26 REGINA – A + NIGER (republic in Africa), all reversed.
27 SAINTDOM – (admits no)*

Down
1 DEBATE – DEB (old-fashioned socialite) + ATE (avoided anorexia).
2 NOOSED – NODOSE (knotty) with the D (heaD finally) moved to the bottom.
3 TENDERISE – (desire)* after TEN (X).
4 VIN ORDINAIRE – (inn do I arrive)*.
6 ROUND – double definition, the second of which I didn’t know, but Chambers has “a canon sung in unison” as one of the many definitions.
7 PHASED IN – “Fay’s din”.
8 PLEASING – P (quiet) LEA (meadow) + SING (grass).
11 LATIN AMERICA – (Inca material)*
15 ASCERTAIN – A STAIN (blemish) around C.E. (church), R(ight).
16 DIAMETER – MAID (girl) reversed + (tree)*.
17 STANDING – STAND-IN (substitute) + G(ood).
19 ASCEND – (dances)*
20 DICTUM – DUM(b) (nearly speechless) around I (one) CT (court).
22 GABON – GAB (talk) + ON (being broadcast).

10 comments on “Saturday Times 25077 (4th Feb)”

  1. Had to check “Trilby” before submitting, not having heard of it.
    not that it matters Andy but I think some of your html has gone awry, notably 4dn.. too much vin ordinaire, perhaps?
  2. An hour, with the unknown sage last in.
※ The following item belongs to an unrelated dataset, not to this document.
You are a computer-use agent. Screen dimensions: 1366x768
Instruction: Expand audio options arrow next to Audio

I also finished in the SE corner, held up a little by putting ‘dictat’, which seems not to exist! Liked the two crossing anagrams at 19dn and 27 ac.
  3. 25 minutes for all but MINIMISATION and five in the lower half which required a further 25 minutes including a little help on the last one in, RISHI, which I’ve never heard of. Not absolutely sure I knew DONATIVE but with wordplay and checkers the answer was never in doubt.
    1. not familiar with rishi either, but decided that a maharishi was just a head rishi, as it were..
    2. Got TENDERISE (which the spell-checker is querying here) but used a ‘z’ for
      MINIMIZATION (which the spell-checker says is OK)…it was to be my undoing
      in submitting online for a crack at the prize . MINIMISE …spell-checker no likey.

      I still think they look silly spelled with an ‘s’.
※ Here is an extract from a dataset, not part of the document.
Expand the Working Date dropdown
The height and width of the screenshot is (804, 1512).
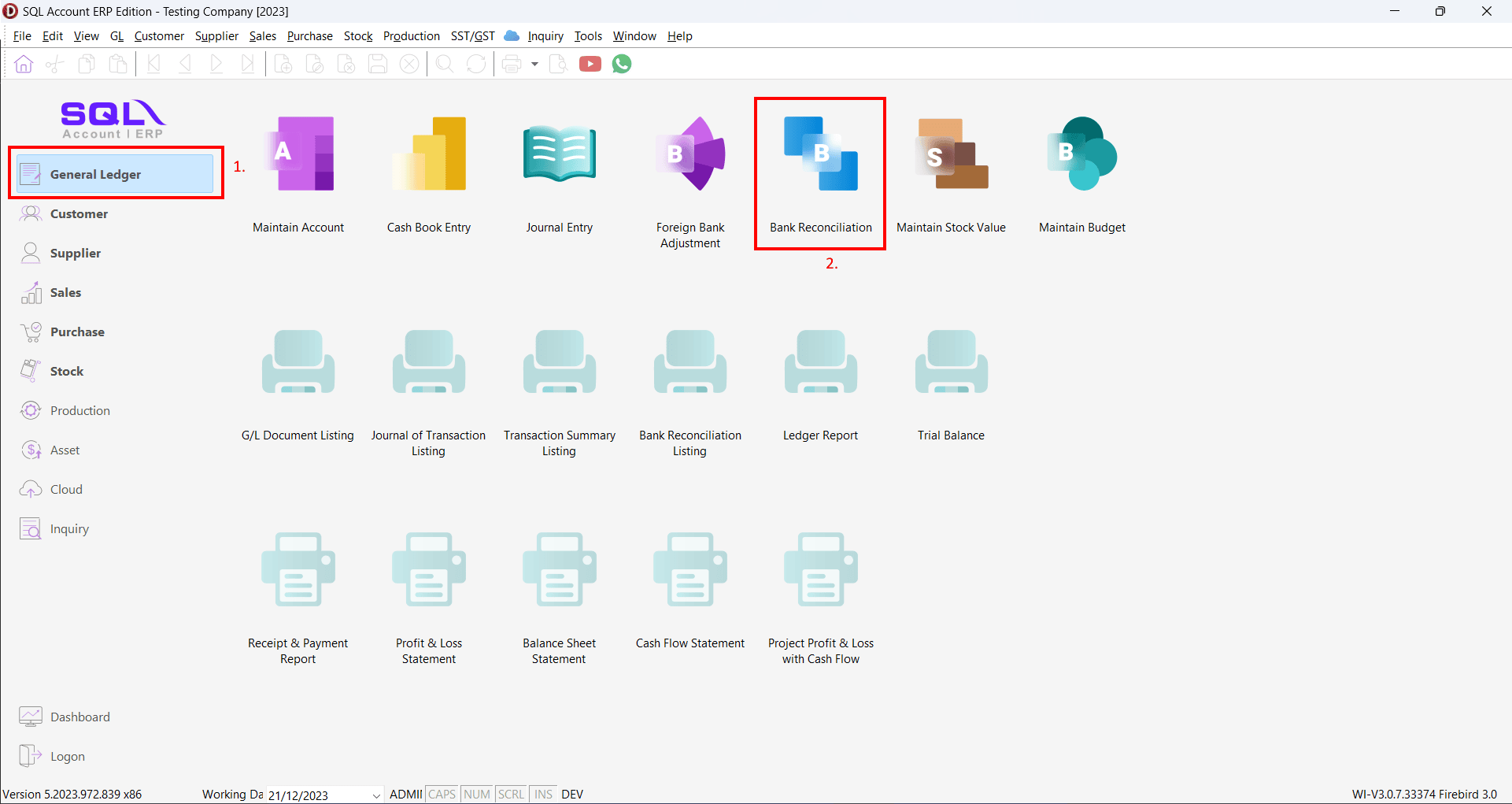pos(376,795)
      Under an hour and quite happy about the rest of it…even TRILBY and RISHI.

  4. 8:24 for me, though I thought I’d been a little faster for what seemed a pretty straightforward puzzle. (Could be the difference between solving on paper and online as I type faster than I write by hand.)

    TRILBY used to turn up regularly in the days when the Times crossword was more literary – but it appeared as recently as No. 24,543 (21 May 2010): “One pound cut in tax? That’s novel (6)”.
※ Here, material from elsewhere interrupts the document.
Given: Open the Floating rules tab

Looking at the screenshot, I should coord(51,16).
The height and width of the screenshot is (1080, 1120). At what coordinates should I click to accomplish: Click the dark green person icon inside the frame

    RISHI has also turned up fairly often in the past, with its latest appearance in Jumbo 848 (19 December 2009): “Knight stands up, greeting sage (5)”.

  5. 42 minutes, 18ac of all things being my LOI. I slowed myself down by hastily putting in ‘donation’ at 1ac, which made 4d difficult to get. I could have sworn that both TRILBY and RISHI had appeared more recently than Tony indicates, which is the way my memory works in general these days. Was no one else bothered by the equating of ASCERTAIN with ‘divine’? The one implies some sort of effort to me, while the other implicitly excludes it.
  6. Rishi new 2 me also – still checking dictionaries – which is how I seem 2 spend my life…T/Y all as usual..enjoyed puzz. ..Cheers.